**Set problem:**
Can you give the items again, starting with the line with "Screen dimensions: 1429x840" and going on through the line with "I will pos(694,106).", switching "GUI agent" to "computer-use agent" and keeping everything else unchanged?

[Lines of data]
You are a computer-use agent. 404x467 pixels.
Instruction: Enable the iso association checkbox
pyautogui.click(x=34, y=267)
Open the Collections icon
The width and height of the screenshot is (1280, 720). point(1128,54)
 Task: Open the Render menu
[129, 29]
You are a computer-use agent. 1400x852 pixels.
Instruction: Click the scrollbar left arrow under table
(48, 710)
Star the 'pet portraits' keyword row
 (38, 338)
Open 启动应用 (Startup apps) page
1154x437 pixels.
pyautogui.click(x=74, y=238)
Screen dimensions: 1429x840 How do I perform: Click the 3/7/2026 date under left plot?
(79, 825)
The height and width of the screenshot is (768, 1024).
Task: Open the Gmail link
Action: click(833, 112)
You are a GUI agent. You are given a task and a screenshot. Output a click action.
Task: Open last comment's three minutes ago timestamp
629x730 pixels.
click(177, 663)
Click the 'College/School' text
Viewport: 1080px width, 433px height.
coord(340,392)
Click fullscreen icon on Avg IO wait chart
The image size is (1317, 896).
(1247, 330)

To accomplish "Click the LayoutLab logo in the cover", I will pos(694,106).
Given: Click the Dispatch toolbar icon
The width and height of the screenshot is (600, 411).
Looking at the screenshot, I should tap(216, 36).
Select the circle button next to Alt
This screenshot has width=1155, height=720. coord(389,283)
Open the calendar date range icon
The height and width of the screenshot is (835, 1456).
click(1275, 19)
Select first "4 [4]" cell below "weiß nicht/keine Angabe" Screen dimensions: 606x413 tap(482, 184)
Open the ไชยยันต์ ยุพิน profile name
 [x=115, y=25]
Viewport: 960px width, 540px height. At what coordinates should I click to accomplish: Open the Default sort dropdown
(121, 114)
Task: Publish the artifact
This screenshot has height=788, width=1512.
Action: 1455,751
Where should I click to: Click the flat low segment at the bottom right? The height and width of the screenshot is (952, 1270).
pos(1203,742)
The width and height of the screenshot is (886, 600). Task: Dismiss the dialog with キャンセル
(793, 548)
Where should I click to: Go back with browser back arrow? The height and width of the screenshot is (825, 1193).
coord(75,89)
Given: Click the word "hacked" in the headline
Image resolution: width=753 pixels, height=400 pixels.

**Expected answer:**
Screen dimensions: 1429x840 How do I perform: Click the 3/7/2026 date under left plot?
(79, 825)
The height and width of the screenshot is (768, 1024).
Task: Open the Gmail link
Action: click(833, 112)
You are a computer-use agent. You are given a task and a screenshot. Output a click action.
Task: Open last comment's three minutes ago timestamp
629x730 pixels.
click(177, 663)
Click the 'College/School' text
Viewport: 1080px width, 433px height.
coord(340,392)
Click fullscreen icon on Avg IO wait chart
The image size is (1317, 896).
(1247, 330)

To accomplish "Click the LayoutLab logo in the cover", I will pos(694,106).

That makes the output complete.